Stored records
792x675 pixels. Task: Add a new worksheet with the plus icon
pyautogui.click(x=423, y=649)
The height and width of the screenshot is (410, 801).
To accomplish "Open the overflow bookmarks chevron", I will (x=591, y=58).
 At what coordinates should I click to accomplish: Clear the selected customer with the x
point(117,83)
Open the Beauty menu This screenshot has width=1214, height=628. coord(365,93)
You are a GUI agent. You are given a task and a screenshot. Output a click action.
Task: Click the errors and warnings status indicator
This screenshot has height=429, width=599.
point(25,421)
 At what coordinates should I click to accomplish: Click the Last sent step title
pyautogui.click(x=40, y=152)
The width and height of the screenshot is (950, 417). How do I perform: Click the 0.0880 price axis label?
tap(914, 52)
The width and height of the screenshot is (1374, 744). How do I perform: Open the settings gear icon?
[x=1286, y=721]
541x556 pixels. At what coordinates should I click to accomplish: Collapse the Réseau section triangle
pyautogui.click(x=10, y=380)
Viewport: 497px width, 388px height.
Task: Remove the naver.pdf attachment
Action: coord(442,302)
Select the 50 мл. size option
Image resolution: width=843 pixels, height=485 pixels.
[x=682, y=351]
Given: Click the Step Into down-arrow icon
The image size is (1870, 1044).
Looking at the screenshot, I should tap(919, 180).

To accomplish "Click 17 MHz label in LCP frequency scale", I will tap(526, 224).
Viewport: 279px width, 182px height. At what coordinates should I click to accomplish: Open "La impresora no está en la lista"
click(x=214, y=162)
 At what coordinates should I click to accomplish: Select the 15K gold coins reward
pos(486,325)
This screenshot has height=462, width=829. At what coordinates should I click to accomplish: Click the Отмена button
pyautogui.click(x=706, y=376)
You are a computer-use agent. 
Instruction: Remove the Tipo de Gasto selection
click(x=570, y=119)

▸ **Work item**
Without any alteration, repeat each entry shown above.

▸ **The answer**
792x675 pixels. Task: Add a new worksheet with the plus icon
pyautogui.click(x=423, y=649)
The height and width of the screenshot is (410, 801).
To accomplish "Open the overflow bookmarks chevron", I will (x=591, y=58).
 At what coordinates should I click to accomplish: Clear the selected customer with the x
point(117,83)
Open the Beauty menu This screenshot has width=1214, height=628. coord(365,93)
You are a GUI agent. You are given a task and a screenshot. Output a click action.
Task: Click the errors and warnings status indicator
This screenshot has height=429, width=599.
point(25,421)
 At what coordinates should I click to accomplish: Click the Last sent step title
pyautogui.click(x=40, y=152)
The width and height of the screenshot is (950, 417). How do I perform: Click the 0.0880 price axis label?
tap(914, 52)
The width and height of the screenshot is (1374, 744). How do I perform: Open the settings gear icon?
[x=1286, y=721]
541x556 pixels. At what coordinates should I click to accomplish: Collapse the Réseau section triangle
pyautogui.click(x=10, y=380)
Viewport: 497px width, 388px height.
Task: Remove the naver.pdf attachment
Action: coord(442,302)
Select the 50 мл. size option
Image resolution: width=843 pixels, height=485 pixels.
[x=682, y=351]
Given: Click the Step Into down-arrow icon
The image size is (1870, 1044).
Looking at the screenshot, I should tap(919, 180).

To accomplish "Click 17 MHz label in LCP frequency scale", I will tap(526, 224).
Viewport: 279px width, 182px height. At what coordinates should I click to accomplish: Open "La impresora no está en la lista"
click(x=214, y=162)
 At what coordinates should I click to accomplish: Select the 15K gold coins reward
pos(486,325)
This screenshot has height=462, width=829. At what coordinates should I click to accomplish: Click the Отмена button
pyautogui.click(x=706, y=376)
You are a computer-use agent. 
Instruction: Remove the Tipo de Gasto selection
click(x=570, y=119)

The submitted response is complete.